Lines that include "field" make up the answer; copy all of them from the data below.

Listed records START

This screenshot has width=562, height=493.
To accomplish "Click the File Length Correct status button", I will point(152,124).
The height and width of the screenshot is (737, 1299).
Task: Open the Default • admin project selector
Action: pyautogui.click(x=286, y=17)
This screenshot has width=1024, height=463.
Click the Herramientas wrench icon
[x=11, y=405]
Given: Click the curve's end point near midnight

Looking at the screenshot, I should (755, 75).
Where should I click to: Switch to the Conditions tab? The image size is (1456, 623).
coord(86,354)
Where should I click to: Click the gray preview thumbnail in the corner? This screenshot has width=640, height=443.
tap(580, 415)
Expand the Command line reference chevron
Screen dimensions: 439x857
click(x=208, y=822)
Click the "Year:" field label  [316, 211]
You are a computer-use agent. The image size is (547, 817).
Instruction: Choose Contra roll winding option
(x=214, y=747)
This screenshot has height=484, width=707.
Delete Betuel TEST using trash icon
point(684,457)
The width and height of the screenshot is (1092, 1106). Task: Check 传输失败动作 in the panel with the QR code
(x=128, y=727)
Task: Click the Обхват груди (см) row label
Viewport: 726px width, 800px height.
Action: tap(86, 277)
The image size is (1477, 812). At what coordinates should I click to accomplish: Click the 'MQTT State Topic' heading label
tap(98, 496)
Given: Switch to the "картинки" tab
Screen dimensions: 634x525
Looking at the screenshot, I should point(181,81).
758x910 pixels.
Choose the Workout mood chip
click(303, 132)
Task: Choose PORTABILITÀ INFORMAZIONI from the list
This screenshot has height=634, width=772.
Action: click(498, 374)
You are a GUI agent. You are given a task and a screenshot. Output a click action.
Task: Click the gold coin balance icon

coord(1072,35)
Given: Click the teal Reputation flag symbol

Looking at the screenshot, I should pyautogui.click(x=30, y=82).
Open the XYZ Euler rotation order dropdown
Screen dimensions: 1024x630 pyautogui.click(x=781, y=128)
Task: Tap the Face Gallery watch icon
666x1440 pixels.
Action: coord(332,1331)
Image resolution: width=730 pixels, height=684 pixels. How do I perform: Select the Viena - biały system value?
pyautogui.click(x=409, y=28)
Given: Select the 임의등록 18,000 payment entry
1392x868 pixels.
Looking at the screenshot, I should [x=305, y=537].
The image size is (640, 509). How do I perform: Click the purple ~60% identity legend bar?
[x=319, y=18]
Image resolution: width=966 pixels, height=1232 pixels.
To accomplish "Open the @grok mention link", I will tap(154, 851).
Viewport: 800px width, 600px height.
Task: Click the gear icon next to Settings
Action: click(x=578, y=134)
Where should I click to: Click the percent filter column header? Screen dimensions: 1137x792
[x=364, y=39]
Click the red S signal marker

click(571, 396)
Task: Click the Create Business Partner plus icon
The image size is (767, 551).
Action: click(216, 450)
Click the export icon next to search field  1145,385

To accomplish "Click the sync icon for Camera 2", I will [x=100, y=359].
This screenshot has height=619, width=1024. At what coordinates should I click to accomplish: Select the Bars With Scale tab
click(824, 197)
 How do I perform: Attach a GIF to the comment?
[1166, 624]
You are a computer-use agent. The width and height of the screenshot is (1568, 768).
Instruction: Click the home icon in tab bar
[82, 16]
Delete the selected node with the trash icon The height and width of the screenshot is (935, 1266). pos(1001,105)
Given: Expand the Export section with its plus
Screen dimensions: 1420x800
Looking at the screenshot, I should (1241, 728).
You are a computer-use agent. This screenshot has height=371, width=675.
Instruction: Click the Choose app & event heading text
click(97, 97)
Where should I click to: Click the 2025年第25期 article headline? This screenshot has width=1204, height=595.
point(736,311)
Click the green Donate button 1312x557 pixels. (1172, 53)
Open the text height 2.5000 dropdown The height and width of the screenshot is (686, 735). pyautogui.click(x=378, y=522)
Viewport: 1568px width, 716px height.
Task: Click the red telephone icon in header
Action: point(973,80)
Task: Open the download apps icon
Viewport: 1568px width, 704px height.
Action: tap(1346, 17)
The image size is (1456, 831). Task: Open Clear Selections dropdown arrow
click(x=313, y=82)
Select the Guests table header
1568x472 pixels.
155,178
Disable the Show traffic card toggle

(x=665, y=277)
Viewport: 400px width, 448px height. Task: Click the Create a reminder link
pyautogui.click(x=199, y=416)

Listed records END

Output below:
Click the "Year:" field label  [316, 211]
Click the export icon next to search field  1145,385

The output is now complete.